保護者調査 「いじめ」経験 27.6% 

 ■被害の1割 「学校など対応せず」

 現在、過去を問わず自分の子供が「いじめにあったことがある」という保護者が27・6%に達していることが、内閣府が実施した調査で分かった。教員、学校、教育委員会に相談したいじめ被害者の保護者のうち9・3%は「いずれも対応してくれなかった」と回答し、一部の現場で誠実な対応がとられていない現状が浮かび上がった。

 調査は内閣府が今月3日、民間調査会社を通じてインターネットで実施。小中高に通う児童・生徒の保護者2384人から回答を得た。

 調査結果によると、いじめ被害について「以前あった」とする回答は25・5%を占め、「今ある」のは2・1%。現在進行形の被害者の出現率は、小学校低学年では1・6%だったが、高学年になると2・9%に増加し、中学生は2・6%で、高校生はいなかった。

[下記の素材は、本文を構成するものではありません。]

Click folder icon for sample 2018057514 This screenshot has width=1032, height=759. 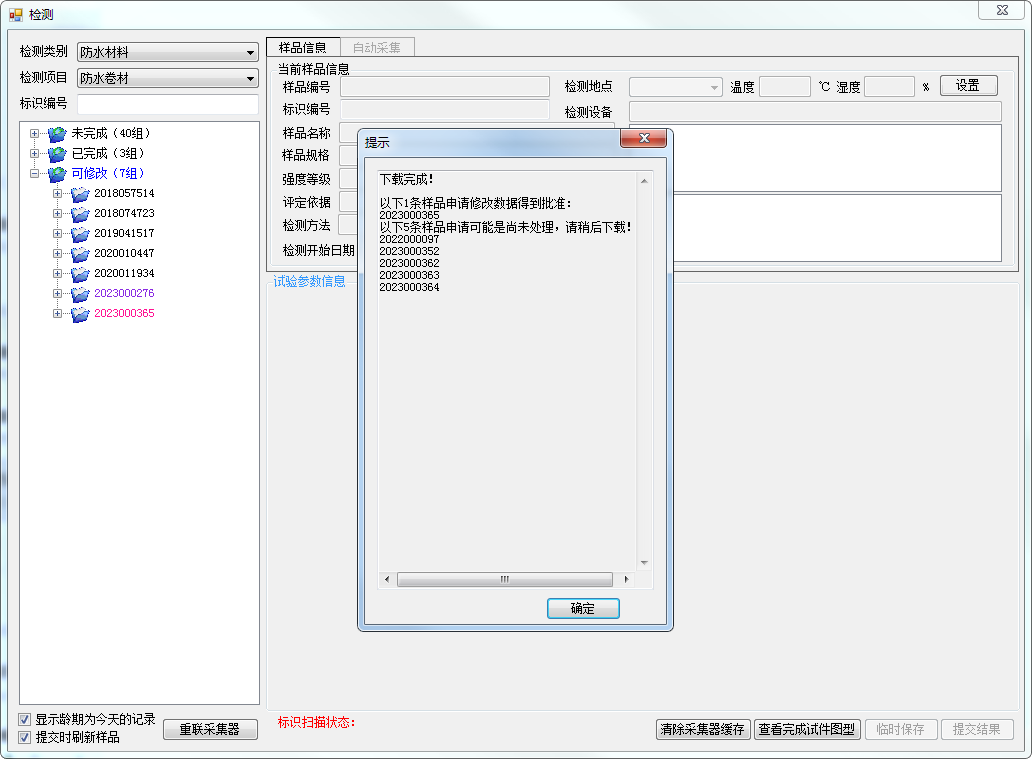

 いじめの具体的内容(複数回答)をたずねると、「悪口・からかい」が76・5%と大半を占めた。「仲間はずれ・無視」も過半数に達し、「殴る・けるといった暴力」も2割を超えた。

 保護者がいじめに気づいたきっかけは「本人が打ち明けた」が78・9%と圧倒的に多かった。他者から連絡を受けたケースは、「子供の友人やその保護者から連絡」(15・5%)「学校から報告」(10・9%)-など少数だった。

 保護者のいじめへの対応では「家族で話し合った」「担任に相談」がいずれも6割超。市区町村の教育相談所などに相談したのは2・3%にとどまった。教員、学校、教委に相談した結果、「担任が対応した」のは76・4%と多かったが、「いずれも対応してくれなかった」との回答は9・3%に達した。

 いじめ対応などを理由に、就学すべき学校が指定された後に学校を変更できる制度を「知らない」保護者は73・0%を占め、浸透していない実情も浮き彫りになった。